VG staining revealed the following: In the control group the hepatic lobules were regular in structure; the arrangement of the hepatic cords was organized, with only a few red filamentous fiber structures present in the central vein and portal area. In the liver cirrhosis 4 week group, a greater number of fibrous structures were observed, fibrous connective tissue proliferated and formed filamentous cords in the portal area and hepatic lobules were fragmented by sparse fiber bundles.
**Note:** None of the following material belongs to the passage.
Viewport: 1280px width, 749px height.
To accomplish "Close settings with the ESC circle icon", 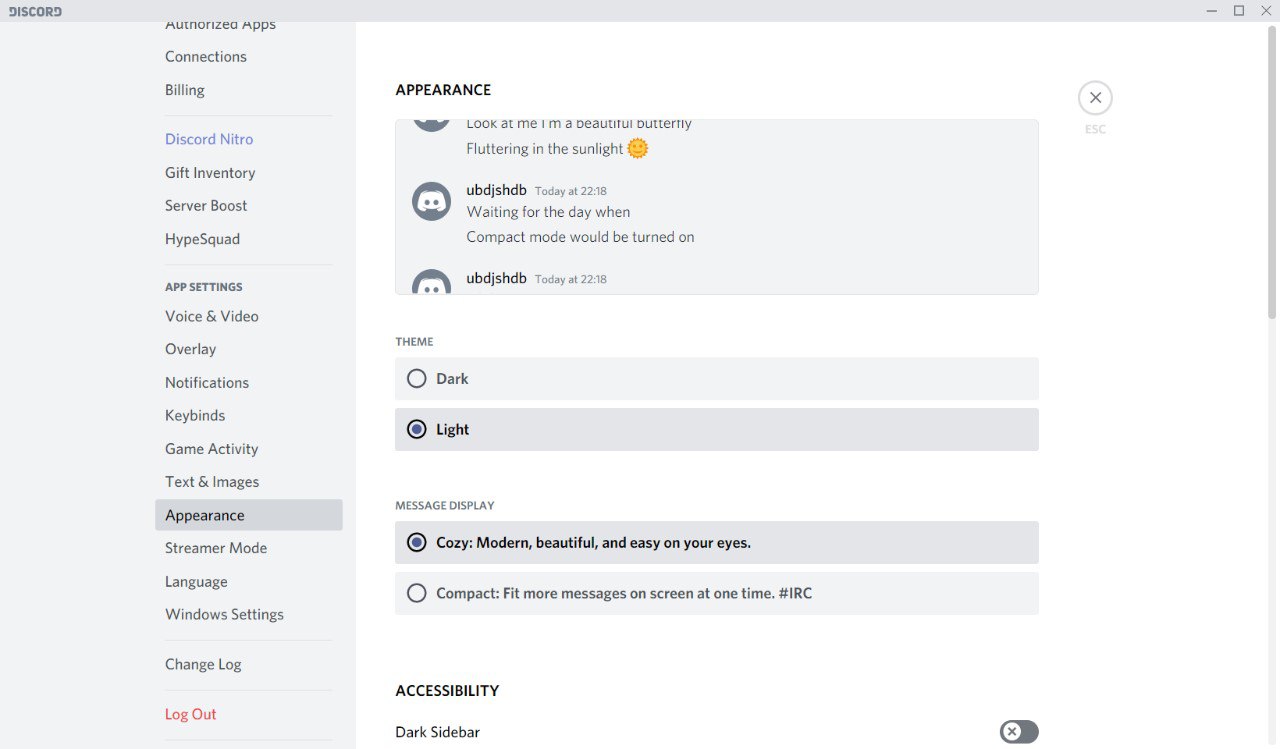I will (x=1095, y=98).
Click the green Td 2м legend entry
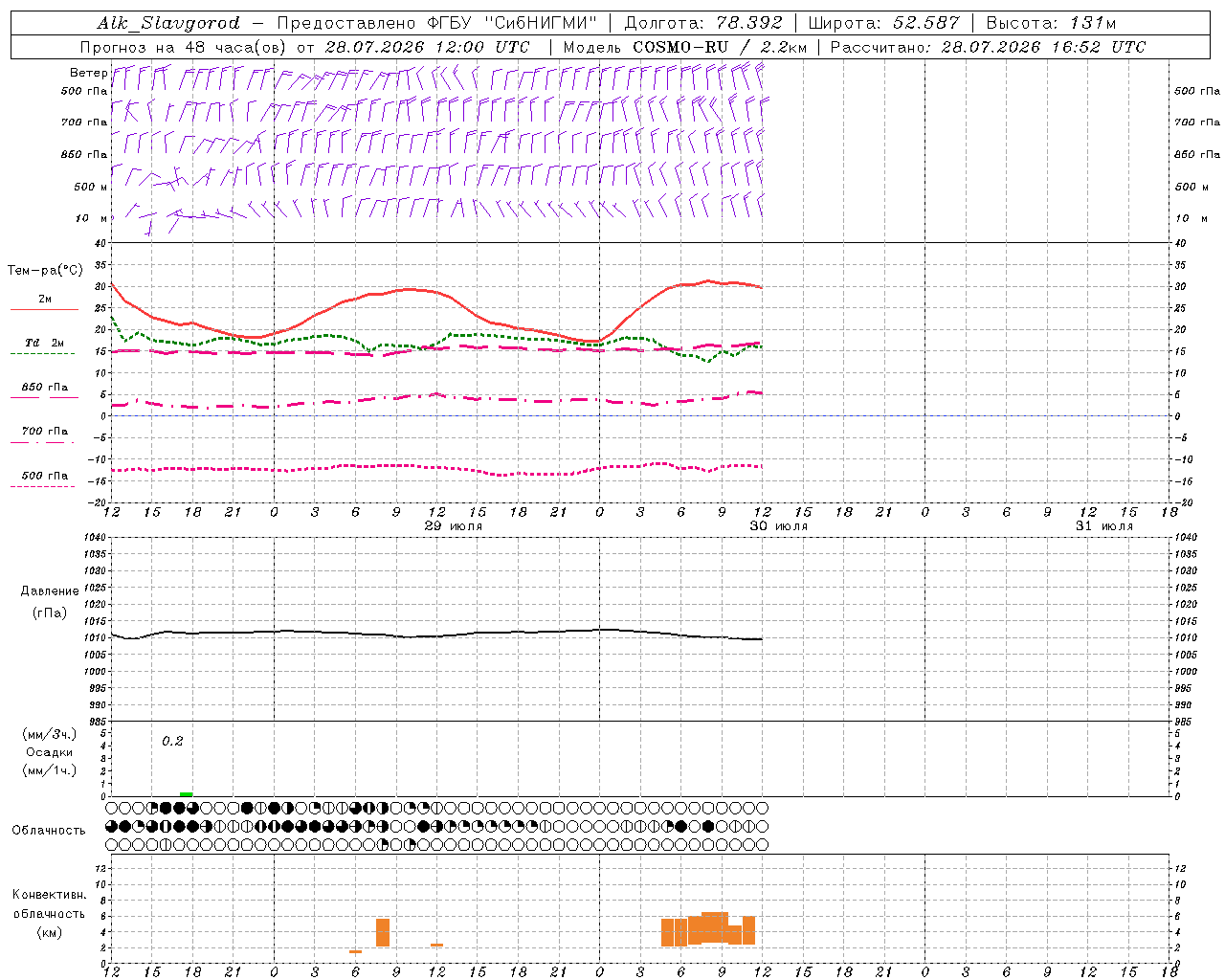The height and width of the screenshot is (980, 1225). point(44,347)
In the liver cirrhosis 6 week group, more severe fibroplasia was observed and the width of the fibers varied. The fibers extended into the hepatic lobules in stellate shapes, dividing the liver into pseudolobules with various sizes and irregular shapes, and additional fibers appeared around the hepatic sinusoids, with those in the central vein and portal area being the most significant. In the liver cirrhosis 8 week group, fibrous tissues proliferated abundantly in the portal area. The majority of the fibrous tissues were connected to each other, with widened spaces between them. Furthermore, the normal structures of the liver tissue were altered (Fig. 1B).
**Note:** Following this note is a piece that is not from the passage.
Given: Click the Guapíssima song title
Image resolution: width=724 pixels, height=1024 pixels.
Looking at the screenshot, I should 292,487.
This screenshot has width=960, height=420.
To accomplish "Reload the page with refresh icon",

Image analysis of the slices demonstrated that the content of collagen fibers in the liver tissues of the experimental groups was higher than that in the control group (P<0.05). These data suggest that liver cirrhosis caused significant histopathological changes to the livers of the rats.

Liver cirrhosis induces changes in the levels of ALT, HCY, endotoxin and TNF-α in rat plasma

During the formation of liver cirrhosis, the ALT activity levels of all three experimental groups were higher than that those in the control group (P<0.05). The levels of HCY, endotoxin and TNF-α in the plasma increased gradually, with those at the end of week 8 being significantly different from those in the control group (P<0.05; Table I). These results suggest that liver cirrhosis increased the levels of ALT, HCY, endotoxin and TNF-α in the plasma of the rats.

Table I.

Levels of ALT, HCY, endotoxin and TNF-α in the plasma.

Table I.

Levels of ALT, HCY, endotoxin and TNF-α in the plasma.

GroupsnALT (u/l)HCY (µmol/l)Endotoxin (Eu/ml)TNF-α (ng/ml)
NC18 197.25±26.27 26.23±4.10 0.04±0.02 1.35±0.40
4 week11 324.58±22.02a 13.98±1.00a 0.08±0.02 2.13±0.18a
6 week11 380.43±30.90a,b 44.31±7.23a 0.24±0.12a,b 2.10±0.23a
8 week11 364.24±29.89a,b 49.60±15.56a,b 0.26±0.18a,b 2.35±0.08ac

a P<0.05 compared with the NC group;

b P<0.05 compared with the 4 week group;

c P<0.05 compared with the 6 week group. ALT, alanine aminotransferase; HCY, homocysteine; TNF-α, tumor necrosis factor-α; NC, normal control.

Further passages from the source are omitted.